INFORMATION PROVIDED:

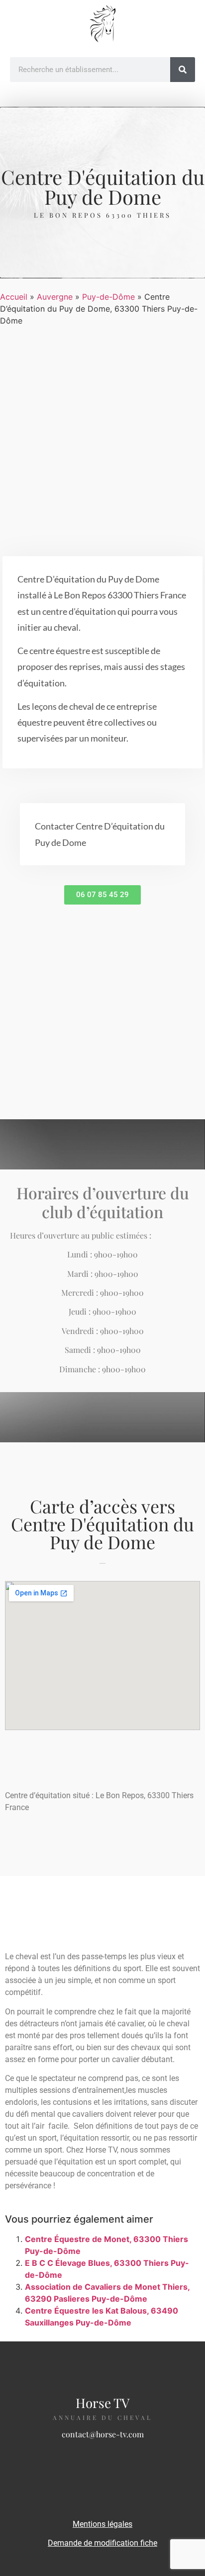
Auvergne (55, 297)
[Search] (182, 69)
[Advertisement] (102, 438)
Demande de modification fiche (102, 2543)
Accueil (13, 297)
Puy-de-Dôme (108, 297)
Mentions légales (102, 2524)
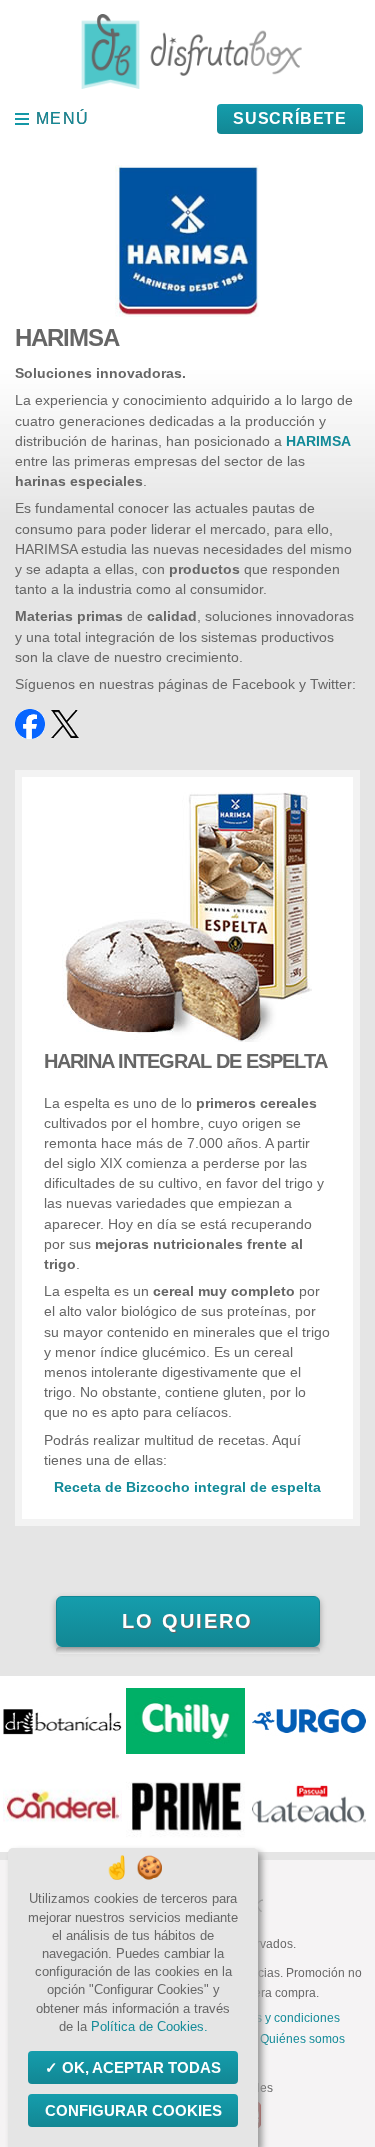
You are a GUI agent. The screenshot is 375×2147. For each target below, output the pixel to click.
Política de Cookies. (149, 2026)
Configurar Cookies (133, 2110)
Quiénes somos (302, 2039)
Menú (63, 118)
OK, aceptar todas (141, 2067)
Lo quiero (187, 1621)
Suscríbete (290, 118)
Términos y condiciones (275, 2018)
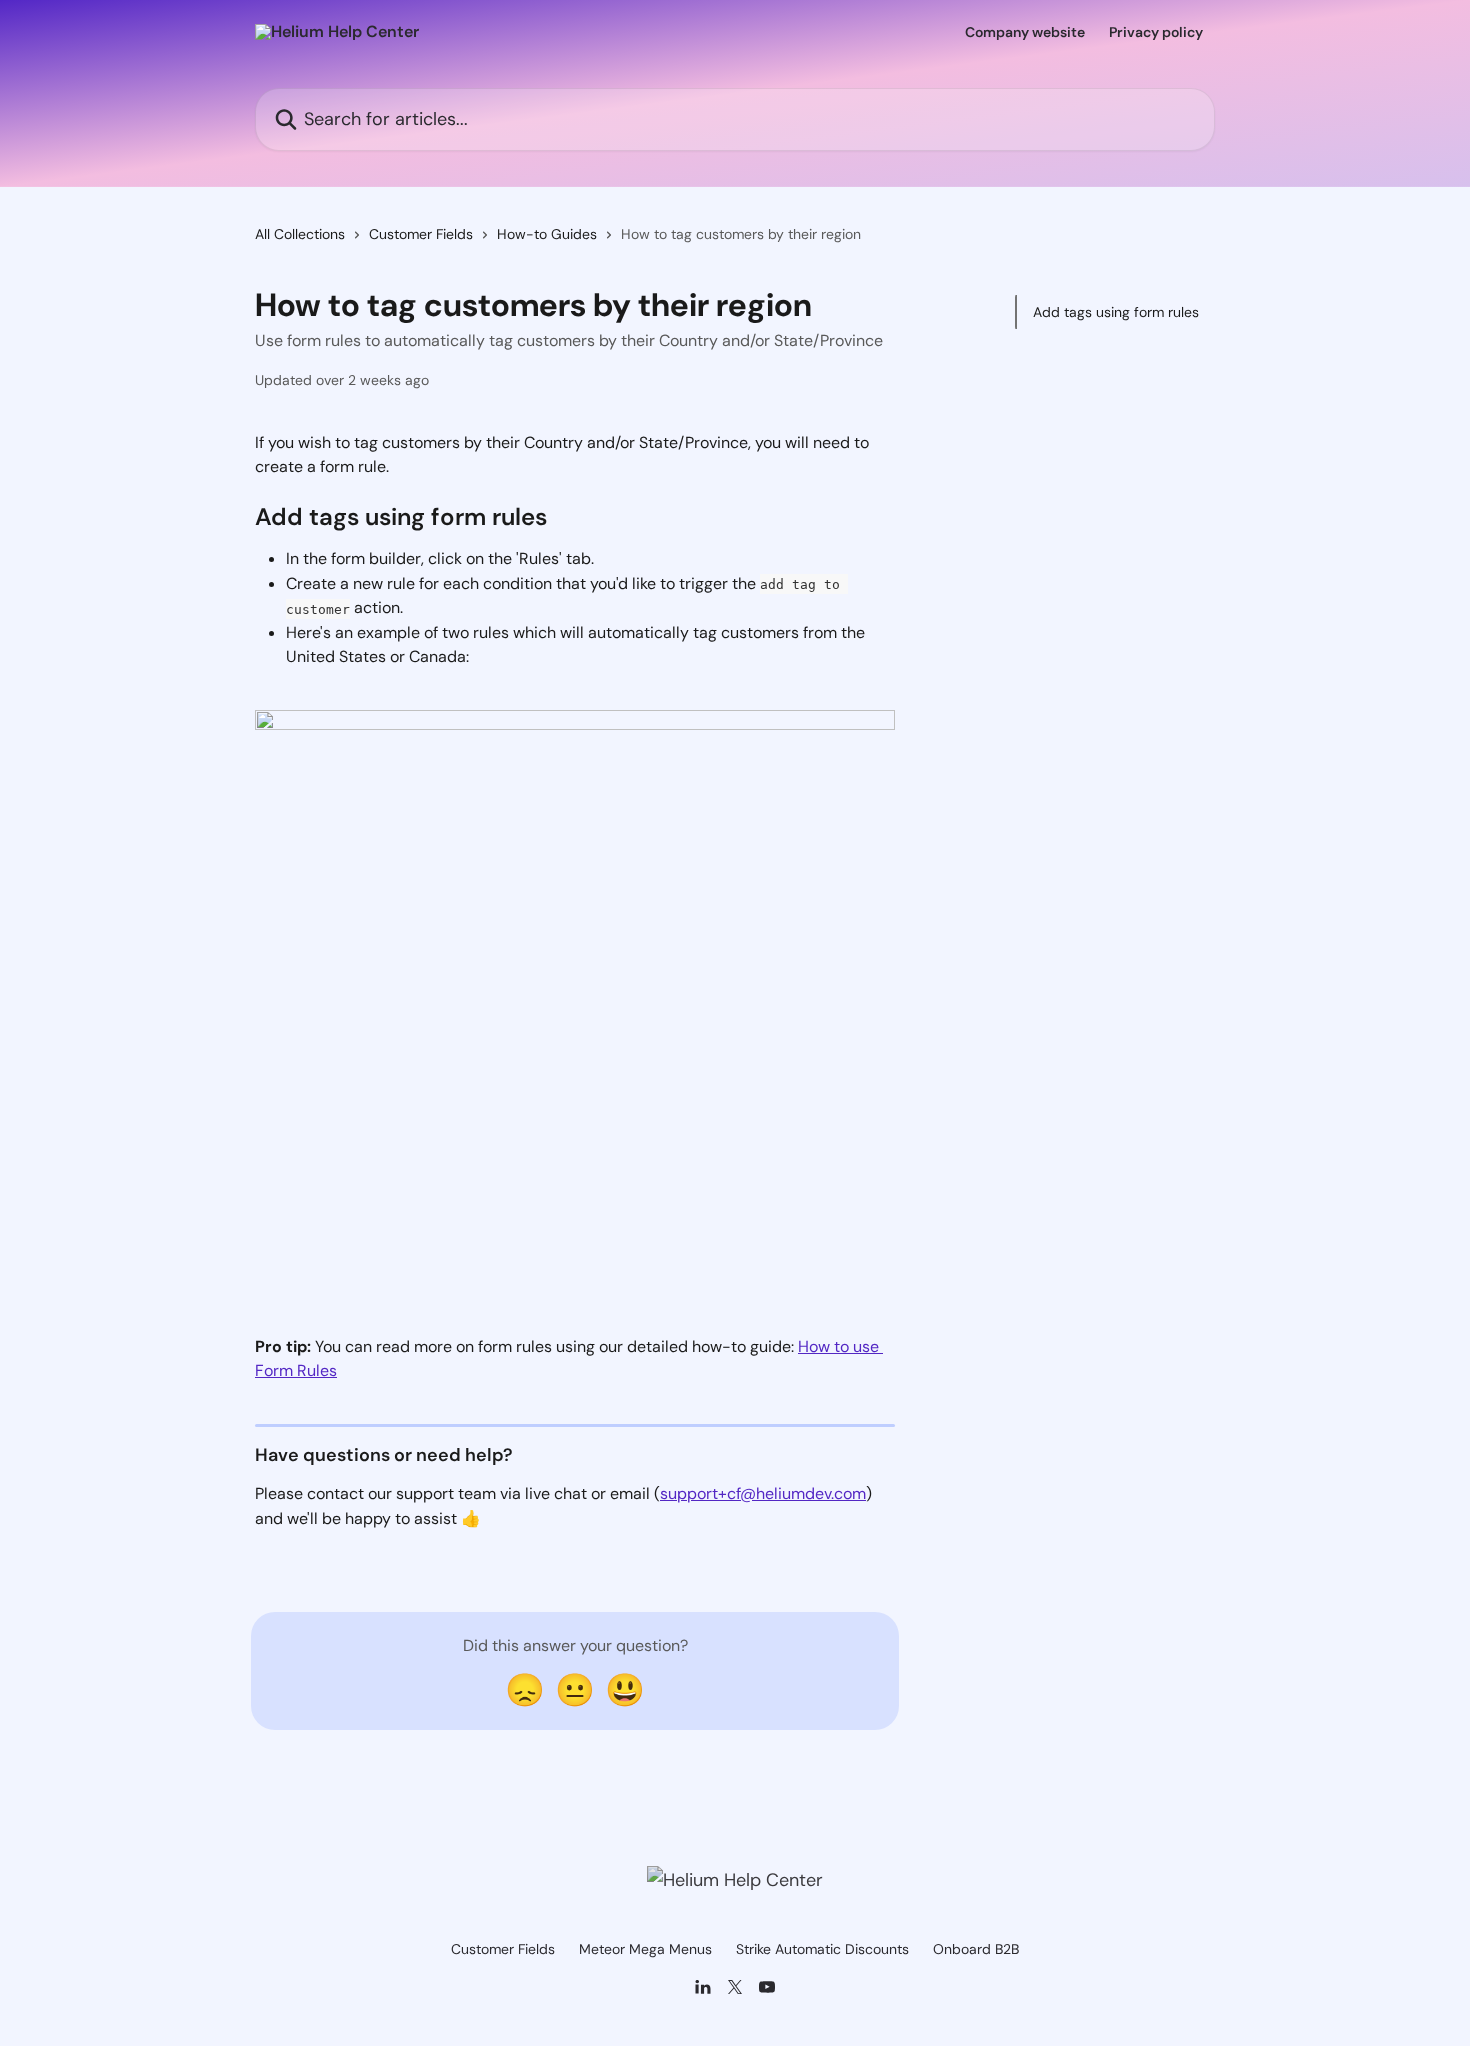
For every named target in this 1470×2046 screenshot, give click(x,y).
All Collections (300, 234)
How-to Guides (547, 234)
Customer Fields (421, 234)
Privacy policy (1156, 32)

==

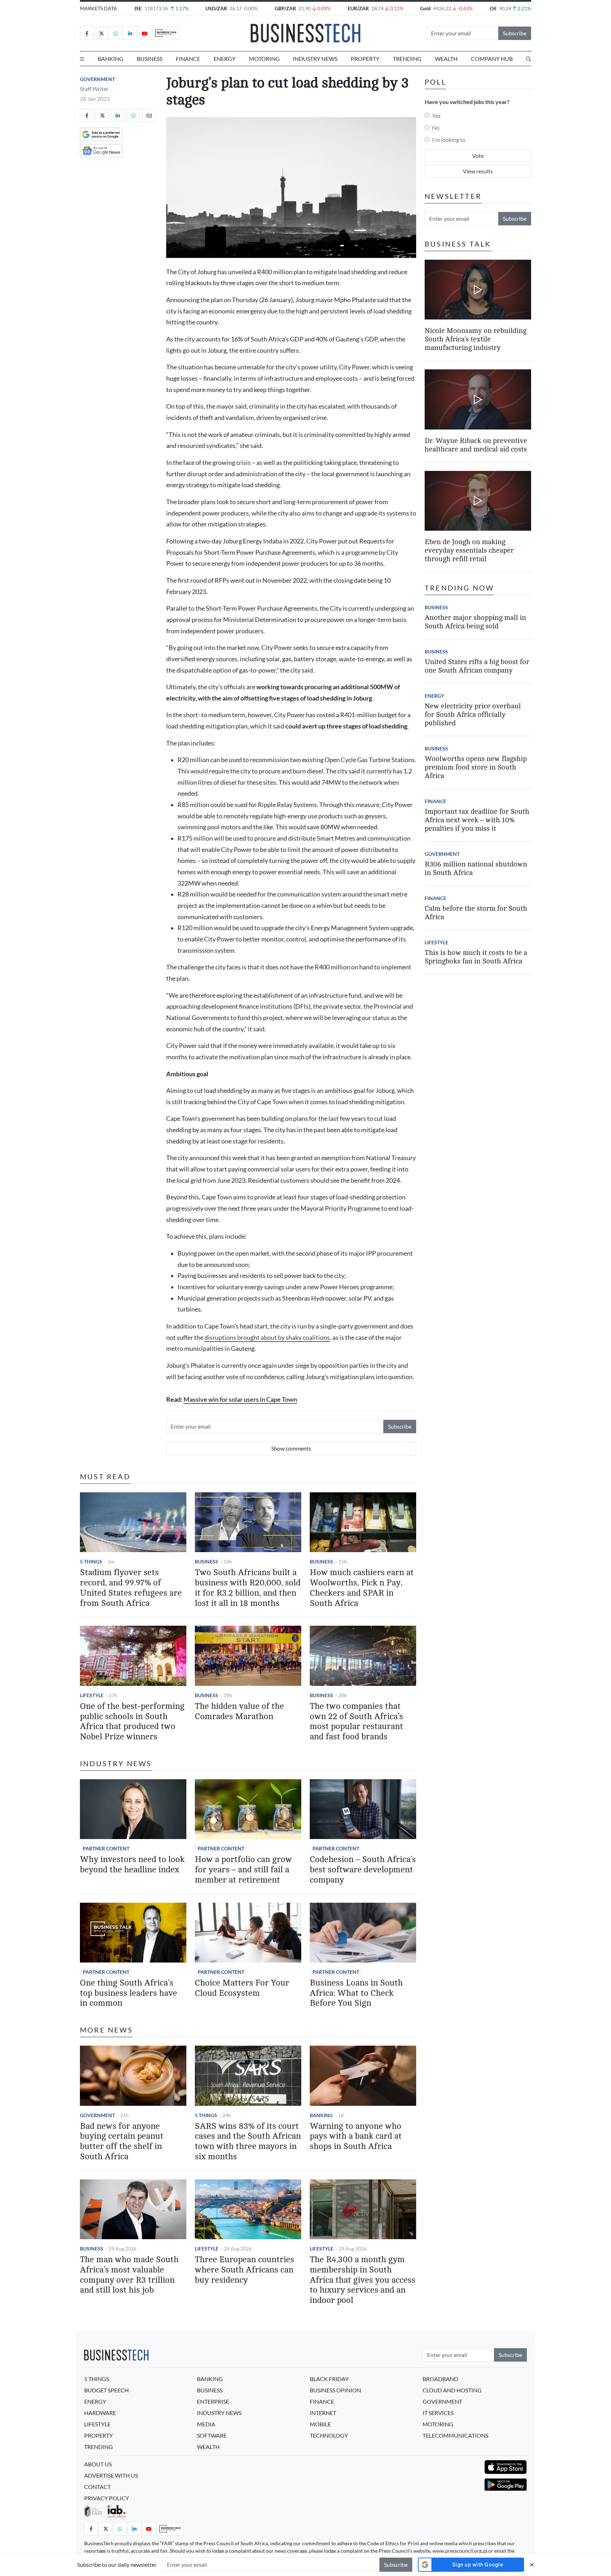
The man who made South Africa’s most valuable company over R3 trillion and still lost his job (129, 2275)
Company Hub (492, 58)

* * *

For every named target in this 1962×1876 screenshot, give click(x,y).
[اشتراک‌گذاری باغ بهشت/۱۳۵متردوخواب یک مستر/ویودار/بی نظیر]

TASK DETAILS: Your reply is to be an exact repeat of the listing above from the line holding "Auvergne (55, 297)" down to the line holding "Privacy policy (1156, 32)", ends included, pictures excluded.

EXPECTED ANSWER:
Auvergne (55, 297)
[Search] (182, 69)
[Advertisement] (102, 438)
Demande de modification fiche (102, 2543)
Accueil (13, 297)
Puy-de-Dôme (108, 297)
Mentions légales (102, 2524)
You are a GUI agent. The screenshot is 375×2147. For each target below, output the pixel to click.
Política de Cookies. (149, 2026)
Configurar Cookies (133, 2110)
Quiénes somos (302, 2039)
Menú (63, 118)
OK, aceptar todas (141, 2067)
Lo quiero (187, 1621)
Suscríbete (290, 118)
Términos y condiciones (275, 2018)
For every named target in this 1470×2046 screenshot, give click(x,y).
All Collections (300, 234)
How-to Guides (547, 234)
Customer Fields (421, 234)
Privacy policy (1156, 32)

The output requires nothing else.